Here are a few tips from the experts on planning your own finances and those of your practice, along with a few pitfalls to avoid.
Planning personal and practice finances isn't every doctor's strong suit, and
financial planners who serve a lot of physicians notice particular
mistakes that physicians tend make. Not only that, but the planners
also have advice tailored specifically to their physician clients. Here
are a few of those nuggets for planning the future of both personal and
practice finances.
1 Forget the Joneses.
"The biggest
thing that doctors do, especially here in Los Angeles, is that they
don't live within their means," says Mitchell Kraus, a CFP and a
financial consultant with Capital Intelligence Associates. "They don't
live within a budget," he says. "A doctor in Los Angeles makes more
money than most people in the whole wide world, but compared to a lot
of people here--if they're trying to keep up with the Joneses," that can
land them in trouble.
Kraus strongly suggests that his doctor
clients create a budget and stick with it, especially those carrying
student loan debt and those with a gift for spending. "If you're paying
18 percent on a credit card per year, a $1,000 purchase--if you don't
pay it off immediately--can end up costing you $1,700, $1,800, $1,900
with interest."
2 Split Your Savings.
After you retire,
make sure you've got both taxable money and tax-deferred money saved,
with an ideal balance of about 50-50, says Paul Temby, a financial
analyst at Dowling & Yahnke in San Diego.

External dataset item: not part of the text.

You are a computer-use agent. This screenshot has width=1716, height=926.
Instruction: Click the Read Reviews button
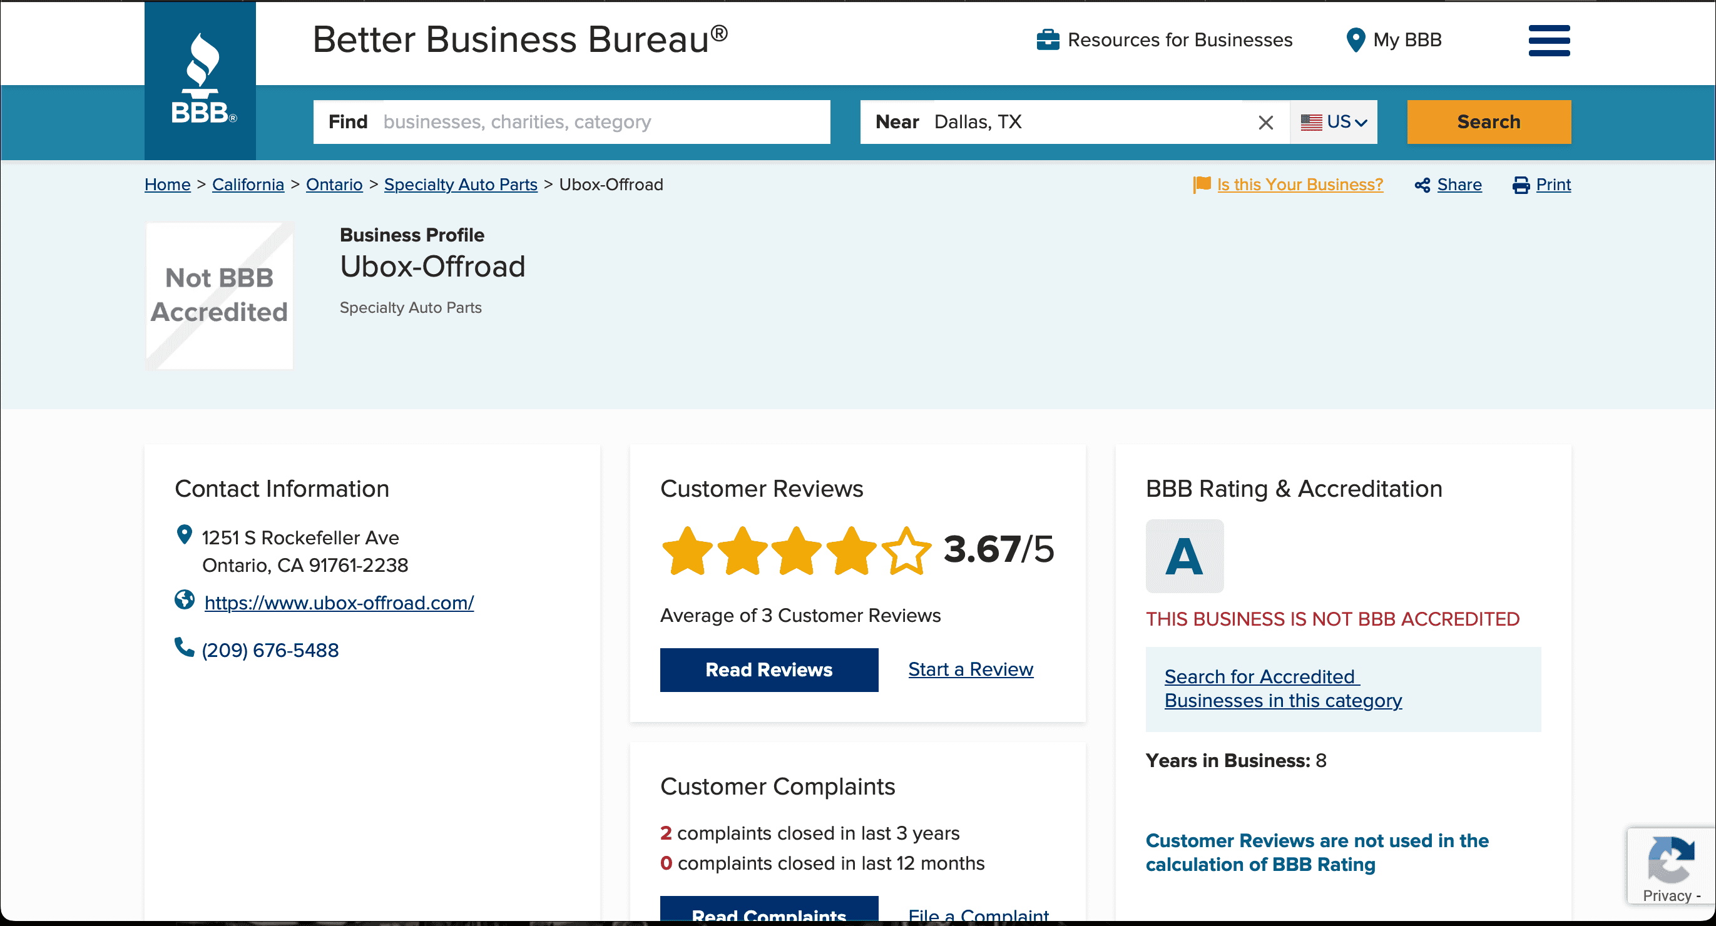[x=769, y=670]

A rule of thumb is that a
couple or individual should spend between 4 percent and 5 percent of
their portfolio each year, but not more, he says. "If you're stuck with
only IRA money at [age] 65, and you need to buy an extra car that costs
$40,000, you need to take out $70,000 or $60,000, depending on your tax
bracket."
3 Plan for the short and long term
In personal
finance, "doctors often don't align their savings and investments
towards their timeframes," says Kraus. "They put their short-term
emergency funds in aggressive stocks or, on the opposite end, they have
money they're saving for the long term that they're being too
conservative with, and after taxes and inflation, they're technically
losing money," he says.
Kraus' advice is probably familiar to
every doctor investor, but it can't be stressed enough, he says. "The
rule of thumb is that money you're going to need in the short term is
savings, and money that you need in the long term should be invested,"
he explains.
4 Verify Your Business Plan's Soundness.
When
doctors are considering the financial future of their practices,
particularly solo and small-group physicians, a sound business plan is
key, says Kraus. In the easy credit market accompanying the recent
real-estate boom era, loan officers may not have scrutinized
physician-practice business plans as carefully as they should have.
"If you're not willing to work as a business owner, go work at Kaiser, go work for one of the big health plans--don't worry about how the money is going to come in, and just do your job," Kraus counsels. For specialists, a good business plan means "knowing who your competition is nearby and who your referral sources might be nearby, and how much competition there is," he says. It's also important to know how you are going to draw in enough people to get a certain level of cash flow, he adds.
Sometimes this part is especially tricky. Kraus tells the story of a radiologist client who set up in an underserved area and made a great deal of money for the first few years. "Before he knew it, two or three other imaging clinics opened up in that area and all of a sudden his profits shrank because there was new competition," he says. With good planning, the client would have seen that the higher-than-average profits weren't guaranteed, and would have saved for leaner times and increased his marketing when they came, he adds.
5 Find an Expert You Trust.
In
an item that applies to both personal and practice finances, Temby
cites a common complaint among planners. "Doctors tend to be
overconfident, and the overconfidence translates into them believing
they understand more about investments than they truly do," he says.
Certainly the most common piece of advice stemming from that observation is that doctors should retain an expert in the arcane financial arts, but Temby adds an additional warning. "Doctors often make easy targets for bad practices," he says. "We've seen a number of doctors who've gotten involved in really poor investments because they were taken in by information that looked complicated, they thought they knew about it, and they effectively shot themselves in the foot," he says.
Often
physicians will buy the "latest and greatest thing" or will invest
heavily in certain industries, such as pharmaceuticals, where they have
some expertise, Temby continues. "The problem is that they end up with
a portfolio that is unbalanced and over-weighted in pharmaceuticals and
medical device technology, biotech and that sort of thing," he says.
6 Consider a Defined-Benefit Pension.
"Often
doctors are individual practitioners," says Temby. "We have a number of
doctor customers that can have a defined-benefit pension plan with one
employee in them, and that's themselves," he says.
"So, a really good deal for an older doctor who has themselves as their sole employee is that they can open their own defined-benefit pension plan and shelter upwards of about $160,000," he estimates. "If they're close to retirement, the defined-benefit plan is the type where, when they retire, they're going to get paid $70,000 a year or $50,000, and the plan uses an actuarial calculation to determine how much they have to save for the next ten years, so that they can meet their requirements to pay themselves when they retire."